Monday, 11 November 2013

Teaser: Convo 2013

~Bismillah~



counting the days...
5 more days to go...

bismillahirrahmanirrahim...
may Allah smooth the event

;)

p/s: Happy Graduation Day Hazimah!

Friday, 8 November 2013

Puzzle 44: Useless

~Bismillah~

sometimes i just think that i'm a useless person
i'm useless in pretty much everything
i'm a useless child in my family
i'm a useless friend among my best friends
i'm a useless student to all my teachers
i'm a useless ........... (you fill in the blank for me)

i'm just useless
no explanation for that

and this time around
i'm feeling like i'm totally a loser
i lost a battle which i've never taken part in it
i lost something precious which i've never owned
i've lost mostly everything

i've lost in this fight
and i don't think i have the strength to stand up again
when i badly need someone beside me
that someone is always miles away from me
no call no textings no news at all

all that someone gave me was
disappointness and upsetness

oh, i'm such a horrible person!
if i'm not, i wouldn't have been treated like this

i'm so useless
i'm even worthless to most people
sometimes they see me as nothing
they always think that my heart is empty

and now
to be frank
it is empty

i need to be away for a while
coz right now
i feel so miserable

so long
  

Sunday, 3 November 2013

Batuk

~Bismillah~

batuk yang sudah hampir sebulan
batuk yang sangat menyesakkan
batuk yang sangat menyiksakan
batuk yang membuat nafas menjadi semakin pendek
batuk menyukarkan sesebuah pekerjaan dilaksanakan
batuk yang sangat mengganggu gugat keamanan

batuk
adakah penawar batuk?

**Dataset excerpt:**
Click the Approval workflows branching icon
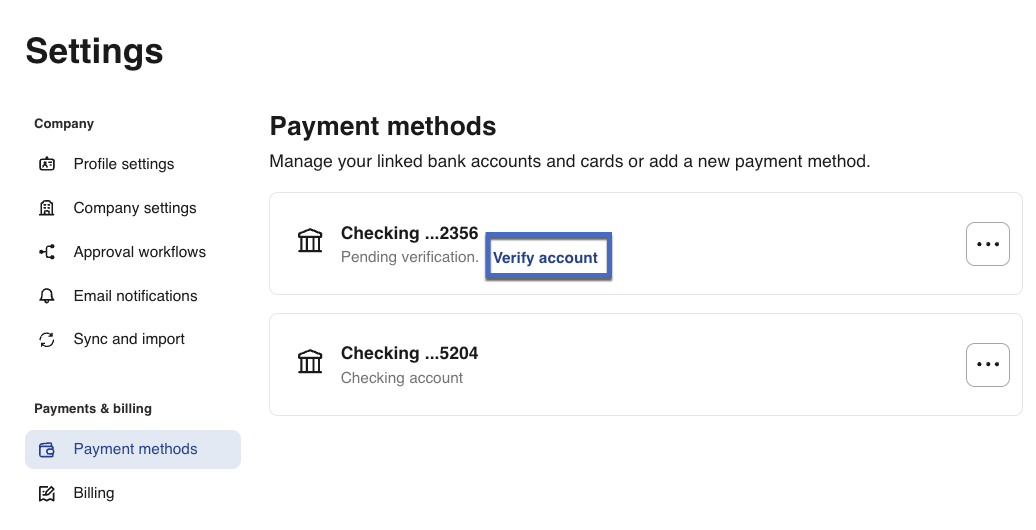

**Exercise aim:**
Can you quote the blog posts word for word, beginning at the words "batuk yang sudah" and stopping after "adakah penawar batuk?"?

**Problem solution:**
batuk yang sudah hampir sebulan
batuk yang sangat menyesakkan
batuk yang sangat menyiksakan
batuk yang membuat nafas menjadi semakin pendek
batuk menyukarkan sesebuah pekerjaan dilaksanakan
batuk yang sangat mengganggu gugat keamanan

batuk
adakah penawar batuk?